Pixel coordinate grounding data:
-=-=-

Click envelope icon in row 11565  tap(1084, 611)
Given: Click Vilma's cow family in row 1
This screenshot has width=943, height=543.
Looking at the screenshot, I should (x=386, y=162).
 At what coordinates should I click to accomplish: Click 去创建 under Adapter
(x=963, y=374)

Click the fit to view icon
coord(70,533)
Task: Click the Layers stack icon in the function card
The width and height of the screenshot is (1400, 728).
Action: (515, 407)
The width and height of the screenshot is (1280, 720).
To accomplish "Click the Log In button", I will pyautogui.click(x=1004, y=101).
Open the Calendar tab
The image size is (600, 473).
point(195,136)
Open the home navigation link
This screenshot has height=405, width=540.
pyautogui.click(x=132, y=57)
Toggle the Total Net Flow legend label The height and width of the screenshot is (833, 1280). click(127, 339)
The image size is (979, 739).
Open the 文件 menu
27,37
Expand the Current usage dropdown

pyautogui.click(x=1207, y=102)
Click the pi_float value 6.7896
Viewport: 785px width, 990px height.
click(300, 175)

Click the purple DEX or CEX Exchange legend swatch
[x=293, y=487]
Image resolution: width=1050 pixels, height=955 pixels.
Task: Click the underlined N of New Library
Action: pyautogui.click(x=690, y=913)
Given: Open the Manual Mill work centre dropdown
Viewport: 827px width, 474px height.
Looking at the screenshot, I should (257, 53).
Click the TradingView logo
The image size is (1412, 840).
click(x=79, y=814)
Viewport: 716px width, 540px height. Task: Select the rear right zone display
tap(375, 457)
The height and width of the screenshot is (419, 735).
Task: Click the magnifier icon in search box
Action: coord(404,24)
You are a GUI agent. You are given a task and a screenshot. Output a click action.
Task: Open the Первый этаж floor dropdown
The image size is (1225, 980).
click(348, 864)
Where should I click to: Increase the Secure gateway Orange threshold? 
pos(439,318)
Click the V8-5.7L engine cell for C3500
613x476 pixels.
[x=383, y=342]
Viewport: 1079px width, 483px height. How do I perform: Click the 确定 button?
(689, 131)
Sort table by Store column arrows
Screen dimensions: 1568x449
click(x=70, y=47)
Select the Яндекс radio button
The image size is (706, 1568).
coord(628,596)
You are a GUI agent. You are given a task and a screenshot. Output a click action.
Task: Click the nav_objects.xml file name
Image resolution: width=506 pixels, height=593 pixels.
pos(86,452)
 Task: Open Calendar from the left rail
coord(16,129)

-=-=-

▶ _Problem requirements_
For this exercise, repeat the data above exactly.

▶ _Answer below_
Click envelope icon in row 11565  tap(1084, 611)
Given: Click Vilma's cow family in row 1
This screenshot has width=943, height=543.
Looking at the screenshot, I should (x=386, y=162).
 At what coordinates should I click to accomplish: Click 去创建 under Adapter
(x=963, y=374)

Click the fit to view icon
coord(70,533)
Task: Click the Layers stack icon in the function card
The width and height of the screenshot is (1400, 728).
Action: (515, 407)
The width and height of the screenshot is (1280, 720).
To accomplish "Click the Log In button", I will pyautogui.click(x=1004, y=101).
Open the Calendar tab
The image size is (600, 473).
point(195,136)
Open the home navigation link
This screenshot has height=405, width=540.
pyautogui.click(x=132, y=57)
Toggle the Total Net Flow legend label The height and width of the screenshot is (833, 1280). click(127, 339)
The image size is (979, 739).
Open the 文件 menu
27,37
Expand the Current usage dropdown

pyautogui.click(x=1207, y=102)
Click the pi_float value 6.7896
Viewport: 785px width, 990px height.
click(300, 175)

Click the purple DEX or CEX Exchange legend swatch
[x=293, y=487]
Image resolution: width=1050 pixels, height=955 pixels.
Task: Click the underlined N of New Library
Action: pyautogui.click(x=690, y=913)
Given: Open the Manual Mill work centre dropdown
Viewport: 827px width, 474px height.
Looking at the screenshot, I should (257, 53).
Click the TradingView logo
The image size is (1412, 840).
click(x=79, y=814)
Viewport: 716px width, 540px height. Task: Select the rear right zone display
tap(375, 457)
The height and width of the screenshot is (419, 735).
Task: Click the magnifier icon in search box
Action: coord(404,24)
You are a GUI agent. You are given a task and a screenshot. Output a click action.
Task: Open the Первый этаж floor dropdown
The image size is (1225, 980).
click(348, 864)
Where should I click to: Increase the Secure gateway Orange threshold? 
pos(439,318)
Click the V8-5.7L engine cell for C3500
613x476 pixels.
[x=383, y=342]
Viewport: 1079px width, 483px height. How do I perform: Click the 确定 button?
(689, 131)
Sort table by Store column arrows
Screen dimensions: 1568x449
click(x=70, y=47)
Select the Яндекс radio button
The image size is (706, 1568).
coord(628,596)
You are a GUI agent. You are given a task and a screenshot. Output a click action.
Task: Click the nav_objects.xml file name
Image resolution: width=506 pixels, height=593 pixels.
pos(86,452)
 Task: Open Calendar from the left rail
coord(16,129)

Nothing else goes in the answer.